» **Excerpt to read**:
And other N.Y. tales that have a hold on me
by Steve McKee on December 7, 2014

On my last full day in New York I decided to give my daughter a break from me while I went off on my own for a few hours to see some sights that only I would enjoy.

I realized this was a good idea the previous day when she and I were walking around Midtown and I asked if we could detour to see inside the Penn Station train terminal because I wanted “to see if it was really as bad as they say it is.” As I said it, even I could sense how weird that request sounded, so I dropped the idea and we continued on in search of good pizza.

Weeks before, I had seen a documentary that described in detail how the first Penn Station had been created just over a hundred years ago. It was a beautiful lofty train terminal filled with light and huge arched ceilings that matched the rhythms and grandeur of old Rome. Then, just half a century later, they decided to demolish it. Yep, someone decided to tear down one of the nicest buildings ever. Everything except for the train track concourse at the lowest level was jack hammered into oblivion. Then they built a claustrophobic version of a train station with the Madison Square Garden sports arena above it.

Penn Station concourse

Penn Station concourse

This saga all began in the early 1900’s when Alexander Cassat, president of the Pennsylvania Railroad, noticed how much he hated that his company’s trains didn’t actually arrive in New York, but instead stopped on the New Jersey side of the Hudson River, requiring passengers to scramble for a fleet of ferries to make it the rest of the way into Manhattan. So he quietly set about buying up the tenements in an entire two block area on the West Side of Manhattan while his team of engineers and diggers began to tunnel through the thick sludge under the Hudson River, the first time such a feat was ever attempted. He hired a leading architect of that era, Charles McKim, to design the train station. McKim and Cassat fed off each other’s enthusiasm. The end result was a masterpiece of Beaux Arts magnificence, modeled on the massive Roman Baths of Caracalla with a bit of Paris’s newest train station, Gare D’Orsay, thrown in as an influence.

[Word and item position data]

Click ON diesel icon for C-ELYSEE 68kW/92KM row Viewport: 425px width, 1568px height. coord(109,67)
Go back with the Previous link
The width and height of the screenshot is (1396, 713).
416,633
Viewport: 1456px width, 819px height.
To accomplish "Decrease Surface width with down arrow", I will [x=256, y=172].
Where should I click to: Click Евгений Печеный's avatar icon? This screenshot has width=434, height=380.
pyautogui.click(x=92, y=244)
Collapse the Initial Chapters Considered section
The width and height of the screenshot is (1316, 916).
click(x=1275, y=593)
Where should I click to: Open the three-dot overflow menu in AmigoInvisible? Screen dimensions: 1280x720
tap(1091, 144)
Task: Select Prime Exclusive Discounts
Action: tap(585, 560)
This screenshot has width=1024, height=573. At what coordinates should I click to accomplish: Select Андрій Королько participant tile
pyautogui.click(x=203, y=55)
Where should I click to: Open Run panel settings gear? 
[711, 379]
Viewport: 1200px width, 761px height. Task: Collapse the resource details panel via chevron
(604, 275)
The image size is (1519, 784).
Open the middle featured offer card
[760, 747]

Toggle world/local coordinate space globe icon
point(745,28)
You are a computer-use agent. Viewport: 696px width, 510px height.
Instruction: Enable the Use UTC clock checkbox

» **Short problem**: In the Penn Station excerpt, who designed the original train station?

» **The answer**: Charles McKim, a leading architect of that era.